Maybe you need some new friends this year.

Remember when Mom became unhinged after you befriended that rebel kid, the one who smoked and sassed back to her parents?

Well, friends who are bad influences is not just an adolescent cliche. Your grown-up friends can lead you astray. Here are two key questions to ask yourself if you suspect you are still running with the wrong crowd:

1. Do you feel energized and full of good ideas after being with your friends? If a friend doesn't support your identity--meaning she doesn't quite see you for the "real you" or for who you are striving to become--then the two of you aren't connecting in an authentic way. She might be deflating your confidence as a result and leaving you feeling unsettled rather than recharged.

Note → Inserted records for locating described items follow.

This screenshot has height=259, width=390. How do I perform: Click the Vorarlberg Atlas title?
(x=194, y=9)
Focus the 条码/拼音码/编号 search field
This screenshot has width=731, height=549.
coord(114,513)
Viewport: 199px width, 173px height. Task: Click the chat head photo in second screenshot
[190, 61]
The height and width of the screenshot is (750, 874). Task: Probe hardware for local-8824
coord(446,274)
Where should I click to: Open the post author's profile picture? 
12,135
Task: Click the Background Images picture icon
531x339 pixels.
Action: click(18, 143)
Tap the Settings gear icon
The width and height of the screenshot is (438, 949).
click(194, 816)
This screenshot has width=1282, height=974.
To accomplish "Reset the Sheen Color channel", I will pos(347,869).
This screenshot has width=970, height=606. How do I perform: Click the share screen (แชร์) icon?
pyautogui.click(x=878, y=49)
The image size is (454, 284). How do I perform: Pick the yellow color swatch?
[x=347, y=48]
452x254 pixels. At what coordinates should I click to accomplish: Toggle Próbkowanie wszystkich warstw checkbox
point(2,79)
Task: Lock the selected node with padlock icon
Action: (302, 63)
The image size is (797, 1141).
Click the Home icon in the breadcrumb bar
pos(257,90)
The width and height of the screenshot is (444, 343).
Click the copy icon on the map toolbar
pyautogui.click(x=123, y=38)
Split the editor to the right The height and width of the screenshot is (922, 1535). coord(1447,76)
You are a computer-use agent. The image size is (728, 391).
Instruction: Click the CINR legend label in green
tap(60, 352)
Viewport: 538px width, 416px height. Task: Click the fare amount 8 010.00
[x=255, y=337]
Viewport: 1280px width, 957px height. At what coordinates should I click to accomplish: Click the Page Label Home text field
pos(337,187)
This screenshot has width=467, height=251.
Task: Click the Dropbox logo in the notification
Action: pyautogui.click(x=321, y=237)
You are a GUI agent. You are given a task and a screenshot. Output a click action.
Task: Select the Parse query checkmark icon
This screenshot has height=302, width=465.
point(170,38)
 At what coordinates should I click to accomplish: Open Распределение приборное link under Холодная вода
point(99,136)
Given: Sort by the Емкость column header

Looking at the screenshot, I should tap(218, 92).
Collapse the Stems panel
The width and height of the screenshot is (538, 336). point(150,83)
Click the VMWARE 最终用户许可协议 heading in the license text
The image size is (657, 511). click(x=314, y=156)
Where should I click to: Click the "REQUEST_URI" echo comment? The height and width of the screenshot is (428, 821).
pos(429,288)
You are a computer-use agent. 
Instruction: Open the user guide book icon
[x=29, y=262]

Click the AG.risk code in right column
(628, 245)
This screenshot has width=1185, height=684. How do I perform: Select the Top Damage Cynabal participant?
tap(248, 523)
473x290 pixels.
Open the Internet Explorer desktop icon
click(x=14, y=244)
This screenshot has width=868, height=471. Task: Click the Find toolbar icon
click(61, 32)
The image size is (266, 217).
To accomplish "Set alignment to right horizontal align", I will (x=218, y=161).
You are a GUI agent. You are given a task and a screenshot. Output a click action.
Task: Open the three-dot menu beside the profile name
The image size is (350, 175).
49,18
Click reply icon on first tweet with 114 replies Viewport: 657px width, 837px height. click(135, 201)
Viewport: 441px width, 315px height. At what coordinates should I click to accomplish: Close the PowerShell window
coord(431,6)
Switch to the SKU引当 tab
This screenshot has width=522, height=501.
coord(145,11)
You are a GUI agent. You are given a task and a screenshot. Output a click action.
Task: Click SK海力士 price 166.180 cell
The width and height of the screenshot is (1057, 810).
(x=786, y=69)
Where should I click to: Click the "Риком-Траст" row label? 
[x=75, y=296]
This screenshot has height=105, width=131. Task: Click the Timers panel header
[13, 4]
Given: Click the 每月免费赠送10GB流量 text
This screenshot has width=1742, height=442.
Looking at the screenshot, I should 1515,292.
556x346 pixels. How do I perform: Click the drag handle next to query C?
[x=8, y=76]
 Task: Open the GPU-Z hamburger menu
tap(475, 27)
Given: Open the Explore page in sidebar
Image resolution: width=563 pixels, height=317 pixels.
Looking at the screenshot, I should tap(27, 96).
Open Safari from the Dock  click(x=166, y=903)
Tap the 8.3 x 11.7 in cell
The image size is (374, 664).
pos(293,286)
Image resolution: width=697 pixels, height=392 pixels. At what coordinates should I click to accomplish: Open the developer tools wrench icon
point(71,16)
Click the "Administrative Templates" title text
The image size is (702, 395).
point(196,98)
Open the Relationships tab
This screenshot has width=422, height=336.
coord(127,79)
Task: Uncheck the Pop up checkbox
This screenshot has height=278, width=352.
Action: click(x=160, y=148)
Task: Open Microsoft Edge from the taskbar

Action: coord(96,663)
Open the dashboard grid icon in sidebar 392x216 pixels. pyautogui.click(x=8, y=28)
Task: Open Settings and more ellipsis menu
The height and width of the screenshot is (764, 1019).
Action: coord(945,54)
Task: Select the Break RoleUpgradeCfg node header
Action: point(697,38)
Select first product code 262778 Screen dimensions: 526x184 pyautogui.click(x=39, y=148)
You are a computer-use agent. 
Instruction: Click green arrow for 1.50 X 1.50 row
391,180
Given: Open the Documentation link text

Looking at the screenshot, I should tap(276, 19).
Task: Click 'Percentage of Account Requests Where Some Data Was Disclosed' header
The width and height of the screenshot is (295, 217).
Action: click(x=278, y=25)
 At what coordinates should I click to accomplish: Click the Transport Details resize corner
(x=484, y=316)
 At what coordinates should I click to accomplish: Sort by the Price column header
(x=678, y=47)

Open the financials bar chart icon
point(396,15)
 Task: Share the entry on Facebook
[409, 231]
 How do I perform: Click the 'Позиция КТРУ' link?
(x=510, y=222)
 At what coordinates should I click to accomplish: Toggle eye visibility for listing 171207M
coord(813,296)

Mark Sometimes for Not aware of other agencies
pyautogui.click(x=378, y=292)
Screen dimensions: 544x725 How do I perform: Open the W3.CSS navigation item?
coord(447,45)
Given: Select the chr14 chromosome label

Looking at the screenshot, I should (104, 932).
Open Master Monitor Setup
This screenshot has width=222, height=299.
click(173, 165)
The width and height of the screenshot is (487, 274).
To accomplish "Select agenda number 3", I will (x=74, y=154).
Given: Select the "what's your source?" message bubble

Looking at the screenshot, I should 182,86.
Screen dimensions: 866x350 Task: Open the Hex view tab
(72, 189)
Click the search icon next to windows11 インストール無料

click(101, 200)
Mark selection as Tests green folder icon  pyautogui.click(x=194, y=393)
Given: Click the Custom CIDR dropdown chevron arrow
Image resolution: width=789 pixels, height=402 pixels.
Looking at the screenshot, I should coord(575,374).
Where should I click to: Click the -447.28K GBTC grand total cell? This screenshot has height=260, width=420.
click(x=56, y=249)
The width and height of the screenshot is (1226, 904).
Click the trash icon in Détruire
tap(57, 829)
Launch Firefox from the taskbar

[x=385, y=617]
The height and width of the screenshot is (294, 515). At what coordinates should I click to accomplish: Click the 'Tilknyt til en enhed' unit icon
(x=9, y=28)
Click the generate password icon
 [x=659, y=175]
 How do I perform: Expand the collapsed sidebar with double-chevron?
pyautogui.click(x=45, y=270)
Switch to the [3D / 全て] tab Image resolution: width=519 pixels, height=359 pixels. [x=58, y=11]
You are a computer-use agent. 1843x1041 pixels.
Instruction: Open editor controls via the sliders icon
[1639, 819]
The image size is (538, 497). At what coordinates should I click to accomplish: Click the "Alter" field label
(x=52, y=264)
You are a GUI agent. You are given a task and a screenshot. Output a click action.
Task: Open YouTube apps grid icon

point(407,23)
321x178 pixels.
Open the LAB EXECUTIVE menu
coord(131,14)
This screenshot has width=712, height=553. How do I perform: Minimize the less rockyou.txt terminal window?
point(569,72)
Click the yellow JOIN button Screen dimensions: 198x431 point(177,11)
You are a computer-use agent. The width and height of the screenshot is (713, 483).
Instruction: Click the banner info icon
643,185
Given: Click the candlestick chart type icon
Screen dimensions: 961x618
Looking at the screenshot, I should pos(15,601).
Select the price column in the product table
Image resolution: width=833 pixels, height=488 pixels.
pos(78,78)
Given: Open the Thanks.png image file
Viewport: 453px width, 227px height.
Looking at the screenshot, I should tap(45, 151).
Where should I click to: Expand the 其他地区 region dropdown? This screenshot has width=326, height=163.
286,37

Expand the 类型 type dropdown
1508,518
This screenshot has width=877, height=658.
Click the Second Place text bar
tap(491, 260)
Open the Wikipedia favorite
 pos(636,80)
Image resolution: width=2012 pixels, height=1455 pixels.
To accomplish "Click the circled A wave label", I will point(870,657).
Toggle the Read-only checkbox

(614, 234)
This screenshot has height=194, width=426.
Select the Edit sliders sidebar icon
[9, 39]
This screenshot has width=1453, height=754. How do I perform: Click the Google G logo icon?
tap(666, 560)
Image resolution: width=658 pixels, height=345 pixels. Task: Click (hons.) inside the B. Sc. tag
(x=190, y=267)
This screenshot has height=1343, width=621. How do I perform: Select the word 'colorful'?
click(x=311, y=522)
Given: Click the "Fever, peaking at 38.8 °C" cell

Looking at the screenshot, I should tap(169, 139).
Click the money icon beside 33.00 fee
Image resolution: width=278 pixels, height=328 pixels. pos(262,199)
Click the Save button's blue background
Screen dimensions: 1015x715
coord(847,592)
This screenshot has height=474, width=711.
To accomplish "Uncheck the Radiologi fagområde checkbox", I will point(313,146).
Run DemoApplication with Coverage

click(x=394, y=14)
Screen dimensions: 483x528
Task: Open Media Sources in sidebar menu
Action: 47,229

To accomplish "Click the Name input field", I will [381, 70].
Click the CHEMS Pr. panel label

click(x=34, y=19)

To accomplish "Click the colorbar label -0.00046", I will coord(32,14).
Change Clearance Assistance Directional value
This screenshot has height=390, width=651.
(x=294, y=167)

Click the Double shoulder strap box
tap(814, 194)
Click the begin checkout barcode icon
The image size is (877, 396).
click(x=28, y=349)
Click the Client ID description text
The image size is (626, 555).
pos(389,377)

2. Are you your "best self" with your friends--your kindest and healthiest? Or do you find that your worst impulses run wild in their company? For instance, friends who drink too much, eat junk food constantly, talk negatively about other people in excess, or overemphasize wealth and status will have you engaging in the same behaviors or adopting the same mindsets over time. We all do these kinds of things, but friends who fight such tendencies will nurture your better angels.

If answering these questions convinces you that your friends are indeed a bad influence, should you dump them? Unless they're really bad, probably not--such a dramatic act might harm your mental health even more than they are harming it. What you can do is shift how you spend your time. Get together less frequently with them, and work on finding new friends who really "get" who you are and what you value.

Oh--and remember how you were the one who taught that supposedly rebellious kid to smoke in the first place? Don't forget that you still have the power to be bad influence on others, and behave accordingly! Be a better friend in 2013.